Building an Image Compression Web App using FastAPI, Celery, and NextJS, Part 1: Backend.

Faruq SandiFaruq Sandi
5 min read

This is my first article on @hashnode, and I'm glad they make it easy to write and let me back up my articles to GitHub. The purpose of this article is to show the tech stacks I often use. I don't want to dive into the technical aspects of this web app; I prefer it to be dead simple.I really recommend to anyone finding this article difficult to hop into Bjoern Stiel's post about FastAPI, Celery, and HTMX.

This article is not finished yet! As this writing, I am done with the backend part only. The code is available at https://github.com/faruqsandi/image_compression_webapp.

At this occasion, we will create a python backend using FastAPI and Celery to manage image compression task. The idea is to provide the frontend a way to upload the images, get the progress, then get back the result.

First, clone the code from my github repo. Please be familiar with the project structure:

bit@KAUST2024:~/Playground/tensoru/image_compression_webapp$ tree -L 1
.
├── __pycache__
├── celery_app.py
├── freeze.txt
├── main.py
├── requirements.txt
├── uploads
└── venv
💡
Not understand why the snippet above has venv directory while your cloned code doesn't have it? See What is a virtualenv, and why should I use one?

I put FastAPI instance inside main.py and Celery instance inside celery_app.py.

FastAPI backend

There are three endpoints currently needed for our smooth operation:

  1. Upload endpoint. This endpoint will save uploaded file to uploads folder with a random file name, then immediately call compress_image function to celery.

     @app.post("/upload")
     async def upload(
         quality: int = Form(default=..., le=100, ge=20), file: UploadFile = File(...)
     ):
         random_uuid = uuid.uuid4().hex
    
         temporary_file_path = f"{TEMP_DIR}/{random_uuid}_{file.filename}"
         os.makedirs(os.path.dirname(temporary_file_path), exist_ok=True)
         async with aiofiles.open(temporary_file_path, "wb") as buffer:
             while content := await file.read(1024):
                 await buffer.write(content)
    
         if not filetype.helpers.is_image(temporary_file_path):
             return ErrorResponseSchema(message="File is not an image", code=400)
    
         task = compress_image.delay(temporary_file_path, quality)  # type: ignore
         return ResponseSchema(
             data={"task_id": task.id}, message="File uploaded successfully"
         )
    

    Inside upload function above we do three things:

    1. Creating a random temporary file name. This is a must because if hundreds of people upload hundreds of images, original file name even like "Jakarta_20240801_0001.JPEG" is possibly not unique. Hence it is better to append a unique UUID to it.

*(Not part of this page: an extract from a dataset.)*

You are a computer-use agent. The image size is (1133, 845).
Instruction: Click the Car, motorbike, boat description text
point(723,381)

    2. Save uploaded file to disk. Instead of waiting a whole file loaded into memory then save it, reading and writing in 1 MB chunk is preferred.

      💡
      You must be noticed that I am using aiofiles to handle file IO. It is because I am insisted using async function for the upload endpoint. Using regular file.read will require me to use synchronous function in order to not blocking the main thread.
    3. Checking file type. Module filetype provides way to infer file type using file's magic number. We can't rely on file extension, otherwise some kids will upload zipped roblox games to compress it.

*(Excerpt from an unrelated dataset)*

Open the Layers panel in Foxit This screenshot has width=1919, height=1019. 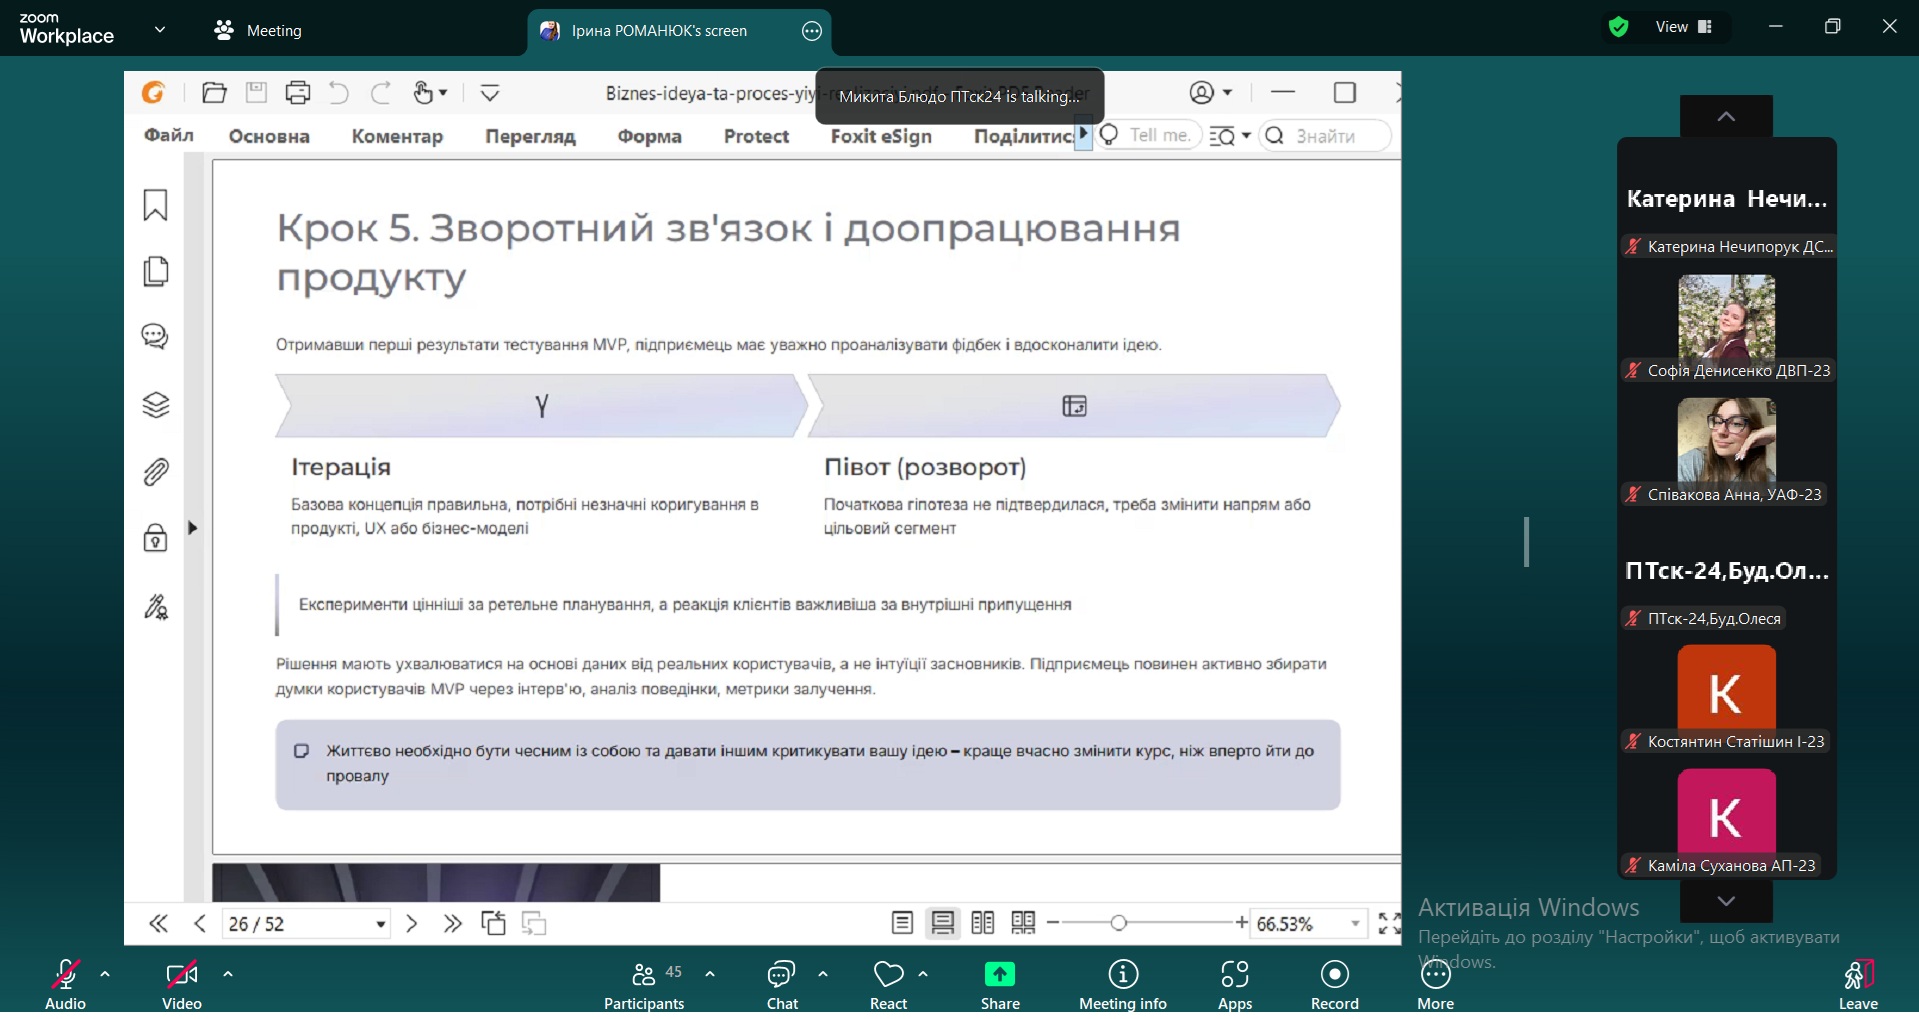click(x=155, y=405)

    4. Pass the image to compress_image function which later executed by celery worker.

  2. Get status endpoint. Task queue system like celery will take care of thousands of requests using limited amount of resources. In this article I preferred dead simple way for client to get a task status. In another occasion we will implement SSE or webhook to notify client about the tasks.

     @app.get("/task/{task_id}")
     async def get_status(task_id: str):
         try:
             r = celery_app.AsyncResult(task_id)
    
             result = r.result
             if isinstance(result, CeleryError):
                 result = repr(result)
    
             task_response = TaskOut(id=r.task_id, status=r.status, result=result).dict()
             return ResponseSchema(
                 data=task_response,
                 message="Task status retrieved successfully",
             )
         except Exception:
             return ErrorResponseSchema(
                 code=500, message="Something went wrong while getting Task status"
             )
    

    Inside get_status function above only have one purpose: getting celery result then check if the result is an error or not. While checking if the result is an instance of CeleryError may not a proper way to handle it, but it is the most simple way to do it.

  3. Download endpoint. After a task is successfully executed, this endpoint provides way to retrieve compressed file from the server.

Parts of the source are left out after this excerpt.